Di pengadilan Allah, di Yaumul Hisab, semua catatan amal perbuatan manusia dihadirkan di persidangan tersebut.  Selain itu, dihadirkan pula barang bukti, barang bukti yaitu atsar atau bekas-bekas amal perbuatan manusia waktu di dunia. InsyaAllah mimbar Masjid Sholahuddin itu nanti akan menjadi salah satu barang bukti yang dihadirkan dalam penghisaban Almarhum Pak Suryo. Dan ini adalah hal yang sangat mudah bagi Allah tuk menghadirkan kembali mimbar tersebut. Alhamdulillah, dari dahulu hingga saat ini dan kedepan akan terus digunakan untuk menyampaikan berbagai nasihat kebaikan. Semoga pahala jariyah terus mengalir kepada beliau.

Mas Ikhsan Pujianto, marbot Masjid Sholahuddin mempunyai kenangan unik dengan Almarhum Bapak Surjotamtomo.

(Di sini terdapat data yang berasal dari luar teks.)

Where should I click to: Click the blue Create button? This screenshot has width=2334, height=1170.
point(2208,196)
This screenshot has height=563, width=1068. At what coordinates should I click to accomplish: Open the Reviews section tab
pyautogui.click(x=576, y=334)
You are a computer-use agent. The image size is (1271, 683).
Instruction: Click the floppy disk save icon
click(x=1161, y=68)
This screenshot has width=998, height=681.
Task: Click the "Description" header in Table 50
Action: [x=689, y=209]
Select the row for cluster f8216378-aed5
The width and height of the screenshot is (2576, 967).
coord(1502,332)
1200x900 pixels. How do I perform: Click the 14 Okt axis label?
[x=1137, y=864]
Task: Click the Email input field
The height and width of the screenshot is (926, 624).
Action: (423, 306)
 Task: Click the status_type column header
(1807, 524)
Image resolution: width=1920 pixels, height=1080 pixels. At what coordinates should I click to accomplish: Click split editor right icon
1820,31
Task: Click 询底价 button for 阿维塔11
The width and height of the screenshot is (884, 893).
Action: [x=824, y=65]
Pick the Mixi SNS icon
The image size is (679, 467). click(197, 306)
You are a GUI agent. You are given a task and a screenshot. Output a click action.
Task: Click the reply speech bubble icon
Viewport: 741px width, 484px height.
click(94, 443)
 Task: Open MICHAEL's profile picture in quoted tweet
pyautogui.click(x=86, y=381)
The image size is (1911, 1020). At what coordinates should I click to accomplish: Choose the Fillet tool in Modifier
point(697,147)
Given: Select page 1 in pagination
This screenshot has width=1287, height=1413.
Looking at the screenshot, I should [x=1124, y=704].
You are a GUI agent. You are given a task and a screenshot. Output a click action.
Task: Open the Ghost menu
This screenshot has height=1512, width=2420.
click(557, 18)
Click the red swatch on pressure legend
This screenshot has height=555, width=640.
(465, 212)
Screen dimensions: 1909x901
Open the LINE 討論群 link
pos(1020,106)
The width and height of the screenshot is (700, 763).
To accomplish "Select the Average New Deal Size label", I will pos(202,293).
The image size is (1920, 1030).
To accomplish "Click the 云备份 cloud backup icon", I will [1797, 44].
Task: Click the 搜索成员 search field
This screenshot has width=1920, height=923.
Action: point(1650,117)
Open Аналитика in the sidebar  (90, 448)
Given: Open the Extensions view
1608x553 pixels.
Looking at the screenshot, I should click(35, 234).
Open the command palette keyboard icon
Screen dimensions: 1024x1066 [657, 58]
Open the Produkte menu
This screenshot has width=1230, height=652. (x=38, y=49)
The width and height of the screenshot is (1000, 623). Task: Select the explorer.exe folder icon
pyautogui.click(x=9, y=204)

Pada suatu sholat jum’at di Masjid Sholahuddin, Pak Suryo di shof paling depan. Mas Ikhsan yang jadi muadzin duduk disamping beliau. Setelah adzan dikumandangkan, maka khotib pun memulai khutbahnya. Pada waktu masih berlangsung khutbah, Pak Suryo mengajukan beberapa pertanyaan ke Mas Ikhsan yang duduk disampingnya. Mas Ikhsan pun cuma diam karena mengilmui bahwa selama khutbah jum’at berlangsung maka jama’ah dilarang berbicara.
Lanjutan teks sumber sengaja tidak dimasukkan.